Denn Mitleid führte oft dazu, dass sich diese Menschen abschotteten. Gab man
sich dagegen gleichgültig, bekam man hilfreichere Antworten.
»Bei dem Motorradunfall, sind Sie da zu schnell gefahren?«
»Überhaupt nicht! Es war ein lächerlicher Sturz. Ich weiß noch, dass
ich meine Beine anfangs trotz der Brüche bewegen konnte. Doch nach einigen
Stunden habe ich nichts mehr gespürt.«
Auf einer Kommode stand ein Foto von Federico Noni, das ihn als
Motorradrennfahrer neben seiner knallroten Ducati zeigte. Er hielt einen
Integralhelm in der Hand und lächelte in die Kamera. Ein gut aussehender,
glücklicher junger Mann mit gepflegtem Äußeren. Einer, der den Frauen den Kopf
verdreht, dachte Sandra.
»Sie waren also Sportler. In welcher Disziplin?«
»Weitsprung.«
»Und, waren Sie gut?«
Federico zeigte nur auf die Vitrine mit den Siegertrophäen.
»Urteilen Sie selbst!«
Natürlich war sie ihnen sofort aufgefallen. Aber Schalber wollte
Zeit schinden, den jungen Mann provozieren. Er verfolgte eine ganz bestimmte
Strategie, doch Sandra wusste noch nicht, worauf er hinauswollte.

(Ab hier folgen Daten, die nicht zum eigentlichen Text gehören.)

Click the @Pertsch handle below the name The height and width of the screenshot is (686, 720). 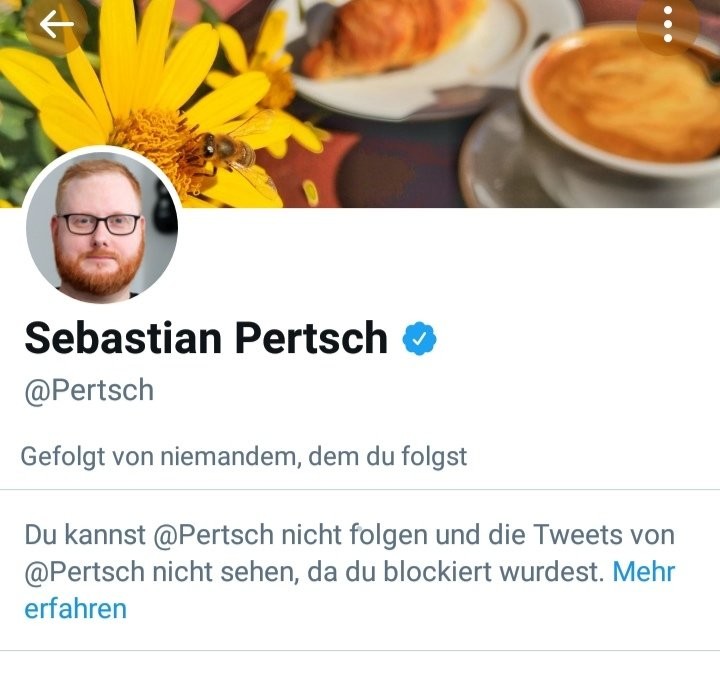point(89,390)
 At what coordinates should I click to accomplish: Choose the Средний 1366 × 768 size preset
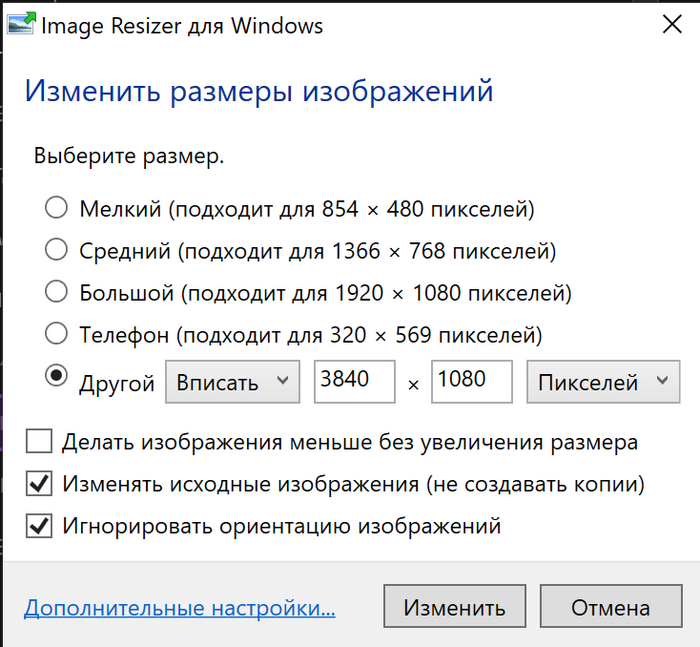[x=57, y=250]
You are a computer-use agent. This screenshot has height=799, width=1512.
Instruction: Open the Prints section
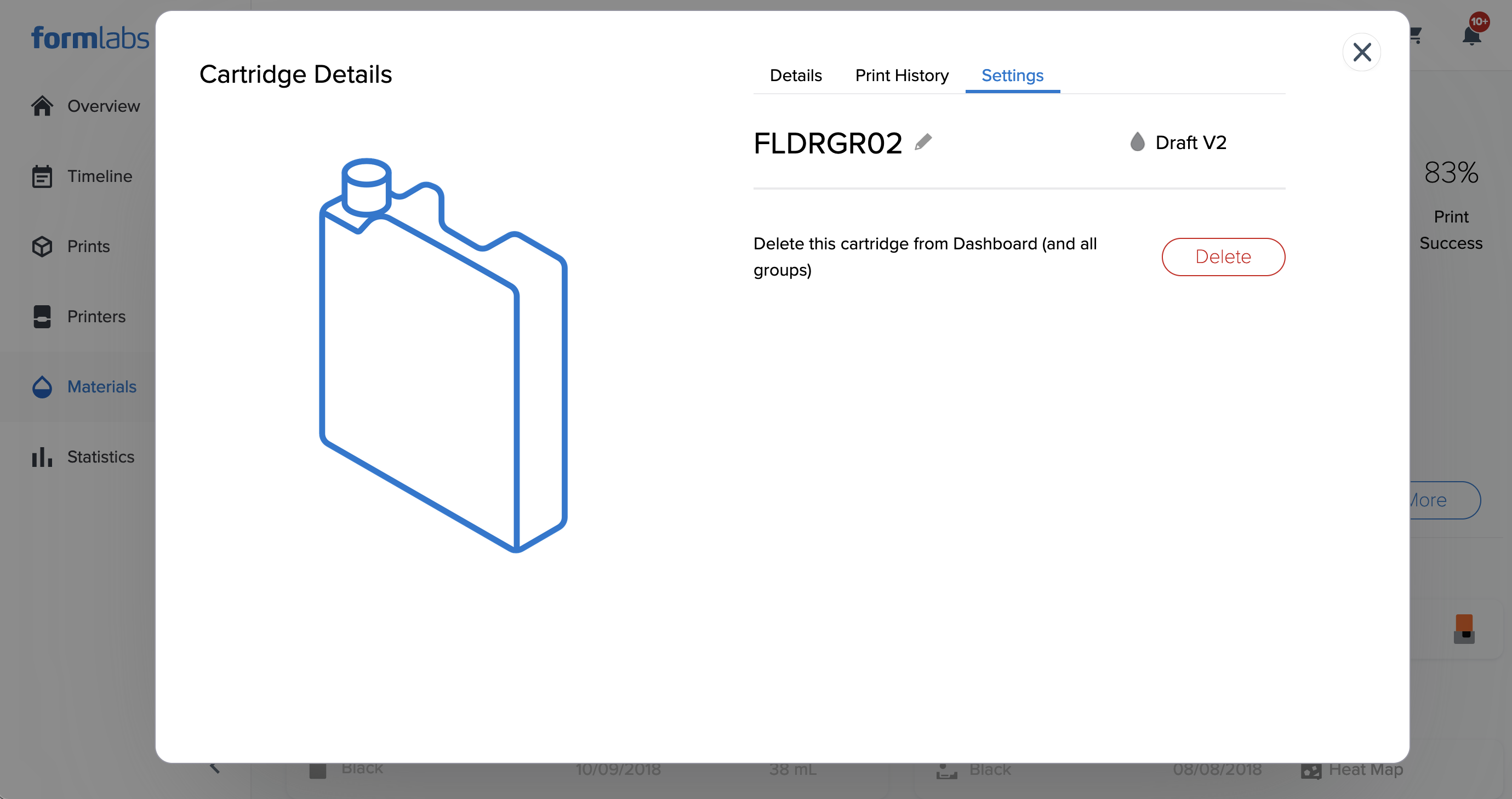tap(88, 246)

»Giorgia muss stolz auf Sie gewesen sein.«
Schon allein bei der Erwähnung des Namens erstarrte Federico. »Sie
war alles, was mir noch geblieben ist.«
»Und Ihre Eltern?«
Der junge Mann antwortete nur widerwillig, wollte das Thema offensichtlich
so schnell wie möglich hinter sich bringen. »Meine Mutter hat die Familie
verlassen, als wir noch klein waren. Wir sind bei unserem Vater groß geworden.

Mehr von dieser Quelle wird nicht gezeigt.